Growing and Developing Maples and Black Pines From Seedlings from Bonsai

This is a synopsis of three articles written by Brian Gershuny on the Okami Gardens Bonsai website. I hope Mr. Gershuny doesn’t mind me picking through the sixteen pages of text to pass some words of wisdom on to our Club’s members. The three articles are actually “Growing Seedling for Bonsai”; “ Developing Maples From Seedlings; and “ Developing Black Pines From Seedlings”. First let me note that this takes time and patience – but then what in bonsai doesn’t; the author notes that it takes him 8 years to grow a decent maple and 5-9 years for a black pine. The incentive is that he gets great trees at a very low cost (as long as you don’t add up the amount of time). His nursery is in New Jersey. So I’m guessing his seasons are at most a few weeks ahead of ours.

To get stared, select seedling from catalogues now. Many offer seedlings in bundles of 10, 20, 50 or 100 (share with your friends). He uses his culls as gifts. These fall and winter purchases should arrive in the spring. Most are shipped bare root from March to early May. Be ready to plant them in 6” pots when they arrive. He suggests a soil made of 2 parts commercial soil mix, 1 part coarse sand and 1 part pearlite.

Here’s the first trick – put the seedling in a bucket of water mixed with mud to keep the roots dark. Look at the roots. The taproot will need to be cut to 1-2" below the soil line. If there are no feeder roots, he advises to wrap 2-3mm aluminum wire around the root a few times like a tourniquet. This wired tree will need to be planted a little deeper. The tree will grow fibrous roots above the wire, and next year the length below can be cut off.

That’s it – except for daily watering and feeding – for the first year. Most trees should get full sun with a little shade in the afternoon.

Maples: At the end of the first year – in the fall after the trees have lost their leaves, prune 3-6” from the base and apply cut paste. He says this encourages side branches that will help to thicken the base. Remember maples die back below a cut an inch or two in some cases. Shelter them from the wind and mulch their pots for the winter.
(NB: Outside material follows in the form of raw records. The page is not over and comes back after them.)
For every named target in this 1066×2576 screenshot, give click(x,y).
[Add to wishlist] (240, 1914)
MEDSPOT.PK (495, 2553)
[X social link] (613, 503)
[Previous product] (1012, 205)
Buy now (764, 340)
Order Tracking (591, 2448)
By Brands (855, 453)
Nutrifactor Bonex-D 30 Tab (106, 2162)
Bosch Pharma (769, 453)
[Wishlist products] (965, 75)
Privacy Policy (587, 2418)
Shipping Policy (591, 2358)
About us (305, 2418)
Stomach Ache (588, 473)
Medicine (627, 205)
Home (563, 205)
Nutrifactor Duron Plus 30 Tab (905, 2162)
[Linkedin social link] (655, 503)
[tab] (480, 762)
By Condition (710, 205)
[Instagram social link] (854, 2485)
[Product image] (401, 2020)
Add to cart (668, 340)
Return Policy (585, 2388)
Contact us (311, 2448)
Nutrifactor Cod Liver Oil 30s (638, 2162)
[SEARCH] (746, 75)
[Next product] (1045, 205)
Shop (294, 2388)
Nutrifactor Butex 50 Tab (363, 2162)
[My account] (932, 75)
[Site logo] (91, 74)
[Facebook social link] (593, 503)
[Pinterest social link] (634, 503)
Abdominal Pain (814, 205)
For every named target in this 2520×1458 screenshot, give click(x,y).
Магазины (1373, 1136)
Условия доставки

* Year 2 – leave mulched until all frost threats have passed. Then move them to 1.5 feet apart. Let the branches grow until late June, then cut to a node or side branch where you want to change direction of the trunk. Late August- September - At this point he decides whether he will continue pot culture – or move them into the ground. Only growth in the ground will develop heavy trunks. (You’ll need to read the original here – too many details for the space we have in the newsletter.) He prunes the top, and takes out weaker side branches. He notes that too many branched at one-point causes ugly lumps on the trunk line. The trees in the ground are space 3-4 feet apart.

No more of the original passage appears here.